Un limogeage aussi sec que stratégique
L’officialisation de la mise à l’écart de Paulin Akponna par le décret n° 2025-327, signé le 26 juin, s’est opérée avec la précision clinique d’une chirurgie politique. Le président Patrice Talon, réputé pour son goût du contrôle, a parlé minimalement de « réaménagement technique », laissant planer une ambiguïté calculée : acte d’assainissement ou sanction disciplinaire ? Dans un pays où l’exécutif revendique une gouvernance managériale, l’éviction soudaine d’un ministre à peine installé depuis six mois suggère une volonté d’éteindre un foyer d’incendie médiatique avant qu’il ne consume la crédibilité réformatrice du régime.
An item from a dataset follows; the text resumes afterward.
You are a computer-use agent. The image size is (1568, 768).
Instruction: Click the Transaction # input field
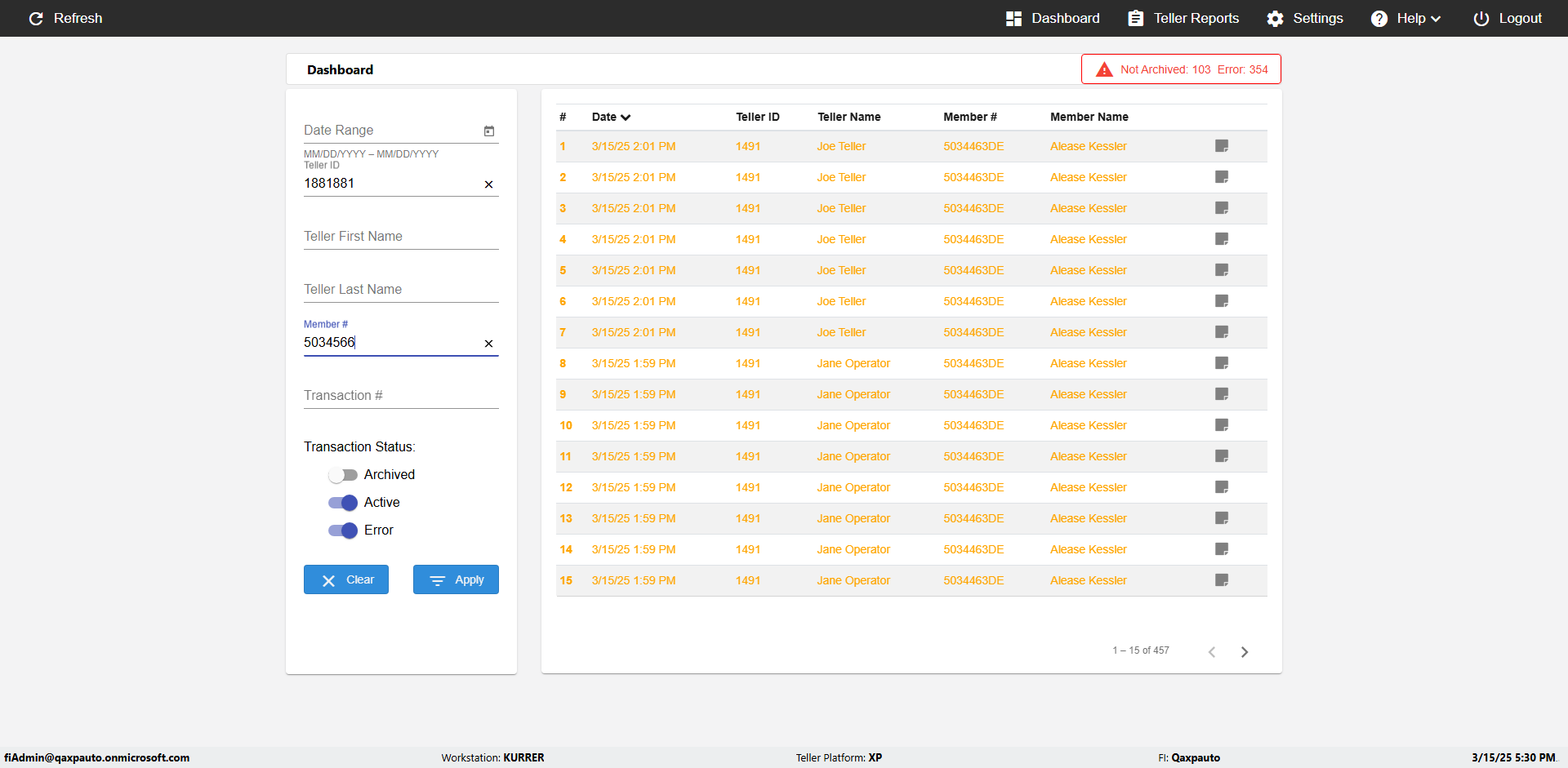400,396
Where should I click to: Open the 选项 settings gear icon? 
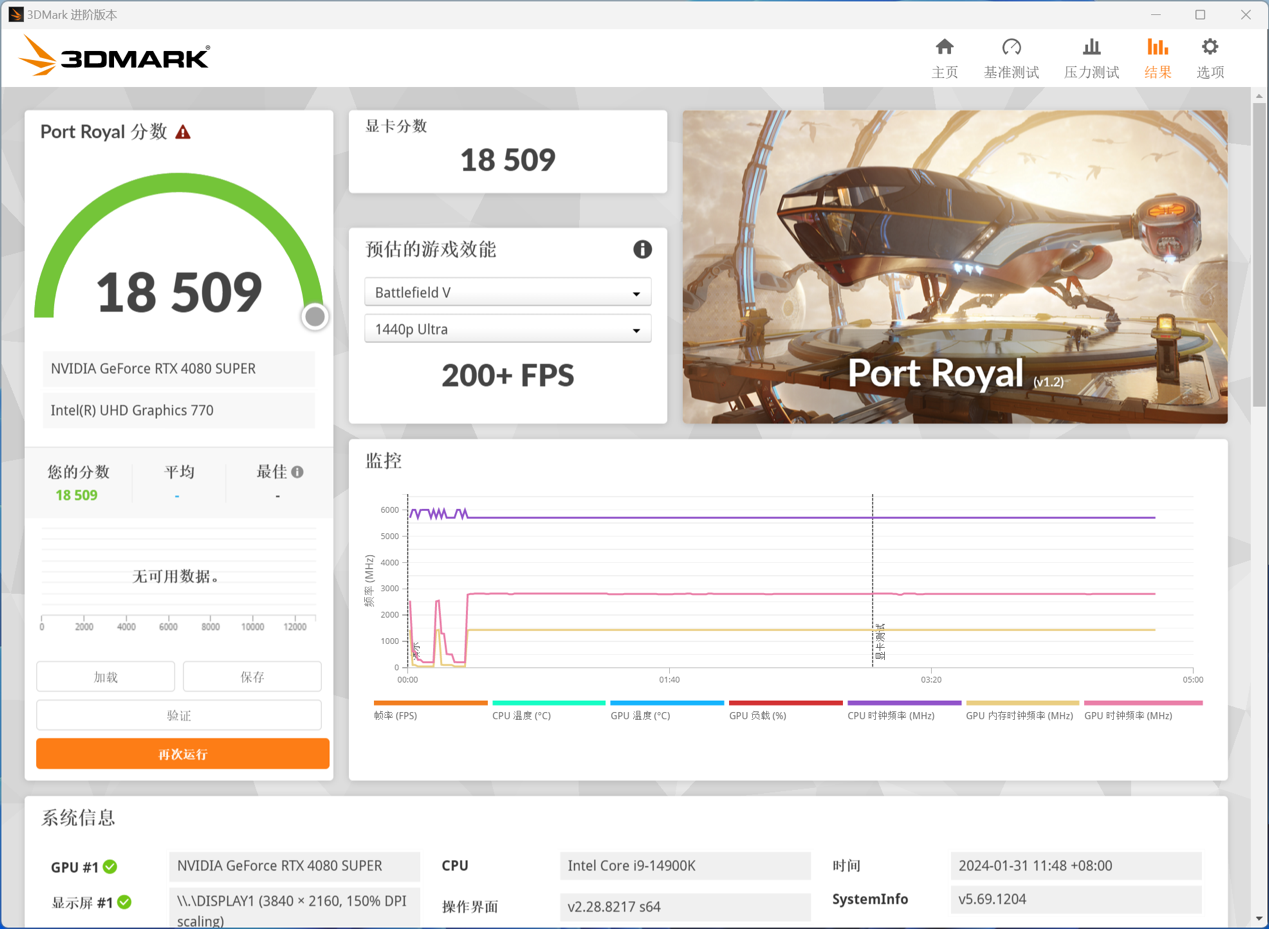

L’explosion verbale de Parakou et ses échos
Le 21 juin, devant des habitants de Parakou exaspérés par l’intermittence de l’eau et de l’électricité, Paulin Akponna a brisé l’omerta : « Des milliards ont été siphonnés », a-t-il tonné, évoquant des « délinquants de la République ». Rarement un membre du gouvernement béninois avait dénoncé, de vive voix et en public, un détournement intra-ministériel aussi massif. Si la sortie a été accueillie par des applaudissements dans la salle, elle a aussitôt circulé sur les réseaux sociaux, où les séquences vidéo ont franchi le million de vues en vingt-quatre heures, transformant une réunion technique en affaire d’État.
José Tonato, le cumul des charges comme réponse
Pour refermer la brèche, Patrice Talon a choisi un fidèle de la première heure, José Tonato, déjà détenteur du portefeuille stratégique du Cadre de vie, des Transports et du Développement durable. En lui ajoutant l’Énergie, l’Eau et les Mines, l’exécutif fait le pari qu’un super-ministre centralisera l’action publique et cimentera la discipline interne. Cette concentration de pouvoirs pourrait toutefois exacerber la question de la reddition de comptes, car le contrôle parlementaire se heurte souvent à la complexité administrative des ministères aux compétences démultipliées.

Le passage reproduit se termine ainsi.